# START OF PROVIDED MATERIAL

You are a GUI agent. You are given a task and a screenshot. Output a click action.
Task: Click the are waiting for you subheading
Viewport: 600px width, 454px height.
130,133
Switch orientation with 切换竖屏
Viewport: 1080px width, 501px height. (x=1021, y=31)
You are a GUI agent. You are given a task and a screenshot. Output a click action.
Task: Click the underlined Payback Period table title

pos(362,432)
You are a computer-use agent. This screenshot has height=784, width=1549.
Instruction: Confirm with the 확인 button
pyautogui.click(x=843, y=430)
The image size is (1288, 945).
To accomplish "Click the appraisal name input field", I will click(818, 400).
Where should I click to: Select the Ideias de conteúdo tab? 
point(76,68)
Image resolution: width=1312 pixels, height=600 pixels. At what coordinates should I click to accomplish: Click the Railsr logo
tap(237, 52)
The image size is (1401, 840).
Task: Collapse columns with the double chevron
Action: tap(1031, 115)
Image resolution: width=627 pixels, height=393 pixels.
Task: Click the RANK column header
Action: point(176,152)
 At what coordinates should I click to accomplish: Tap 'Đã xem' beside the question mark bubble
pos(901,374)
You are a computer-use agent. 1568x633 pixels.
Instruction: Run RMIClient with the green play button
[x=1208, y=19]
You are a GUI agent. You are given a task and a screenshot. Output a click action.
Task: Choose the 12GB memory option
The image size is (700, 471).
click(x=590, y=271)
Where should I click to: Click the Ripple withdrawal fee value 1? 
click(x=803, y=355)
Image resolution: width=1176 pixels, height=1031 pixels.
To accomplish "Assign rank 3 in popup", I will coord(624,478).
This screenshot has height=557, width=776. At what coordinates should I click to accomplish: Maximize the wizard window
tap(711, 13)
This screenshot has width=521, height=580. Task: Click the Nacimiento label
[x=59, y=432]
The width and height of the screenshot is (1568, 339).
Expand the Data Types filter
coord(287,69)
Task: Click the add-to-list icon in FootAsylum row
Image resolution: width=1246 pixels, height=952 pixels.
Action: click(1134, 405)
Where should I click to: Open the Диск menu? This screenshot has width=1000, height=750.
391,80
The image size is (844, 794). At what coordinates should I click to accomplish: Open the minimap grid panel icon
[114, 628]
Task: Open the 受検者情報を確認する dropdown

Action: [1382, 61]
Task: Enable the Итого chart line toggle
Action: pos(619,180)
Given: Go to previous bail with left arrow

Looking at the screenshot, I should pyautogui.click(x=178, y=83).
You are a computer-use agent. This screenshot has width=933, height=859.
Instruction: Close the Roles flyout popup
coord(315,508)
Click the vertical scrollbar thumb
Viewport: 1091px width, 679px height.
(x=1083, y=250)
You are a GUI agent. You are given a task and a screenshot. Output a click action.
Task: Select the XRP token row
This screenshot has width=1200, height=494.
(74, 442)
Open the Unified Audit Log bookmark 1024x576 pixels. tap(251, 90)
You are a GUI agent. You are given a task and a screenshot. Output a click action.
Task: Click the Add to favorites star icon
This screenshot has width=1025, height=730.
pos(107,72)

# END OF PROVIDED MATERIAL

** WHAT IS ASKED **
Please render the lines starting at the line that contains "Image resolution: width=1312" and ending at the line that contains "I will coord(624,478)." as a Markdown table with the columns Index and Line, numbering each line and leaving out blank lines.

** SOLVED PROBLEM **
| Index | Line |
|---|---|
| 1 | Image resolution: width=1312 pixels, height=600 pixels. At what coordinates should I click to accomplish: Click the Railsr logo |
| 2 | tap(237, 52) |
| 3 | The image size is (1401, 840). |
| 4 | Task: Collapse columns with the double chevron |
| 5 | Action: tap(1031, 115) |
| 6 | Image resolution: width=627 pixels, height=393 pixels. |
| 7 | Task: Click the RANK column header |
| 8 | Action: point(176,152) |
| 9 |  At what coordinates should I click to accomplish: Tap 'Đã xem' beside the question mark bubble |
| 10 | pos(901,374) |
| 11 | You are a computer-use agent. 1568x633 pixels. |
| 12 | Instruction: Run RMIClient with the green play button |
| 13 | [x=1208, y=19] |
| 14 | You are a GUI agent. You are given a task and a screenshot. Output a click action. |
| 15 | Task: Choose the 12GB memory option |
| 16 | The image size is (700, 471). |
| 17 | click(x=590, y=271) |
| 18 | Where should I click to: Click the Ripple withdrawal fee value 1?  |
| 19 | click(x=803, y=355) |
| 20 | Image resolution: width=1176 pixels, height=1031 pixels. |
| 21 | To accomplish "Assign rank 3 in popup", I will coord(624,478). |